Mandibular desmoid fibromatosis in Gardner Syndrome: A rare case report
Objectives: Gardner syndrome (GS) is a rare autosomal-dominant genetic disorder characterized by multiple colorectal adenomatous polyps and extraintestinal lesions, such as multiple osteomas of the bony face.The aim of this presentation is to describe the surgical approach of these maxillofacial localisations.
Methods: We report the case of a 24-year-old male patient with a family history of GS .He complained about swelling and pain in the region of the right mandibular angle . Radiographic findings revealed multiple osteomas in both sides of the mandible, impacted teeth, and odontomas . The Computed tomographic (CT) and MRI images showed a malignant osteolytic lesion of the right mandibular angle with an agressive periostal reaction . A gastrointestinal endoscopic examination was performed searching for intestinal polyps.

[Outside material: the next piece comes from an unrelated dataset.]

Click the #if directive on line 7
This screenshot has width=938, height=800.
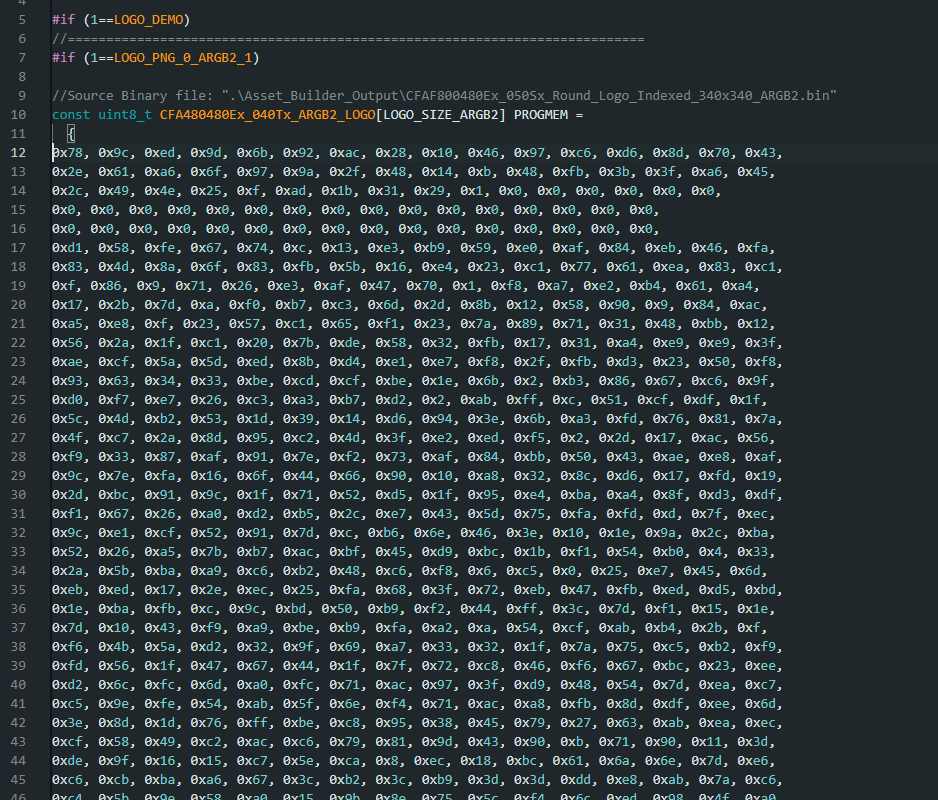(64, 58)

Results: The biopsy revealed a juvenile desmoid fibromatosis of the mandible .We performed a right segmental mandibulectomy with a submandibulectomy and bony osteosynthesis with a reconstruction plate.The gastrointestinal endoscopic examination didn’t reveal any intestinal polyps. The short-term esthetic results were excellent and judged satisfactory by the patient. A close radiological surveillance with MRI should be done to detect recurrence( which didnt occur during one year)
Conclusions: Desmoid tumours of the mandible are not usual in GS and should be treated completely . A close check up on these patients is recommended for intestinal polyposis malignant transformation.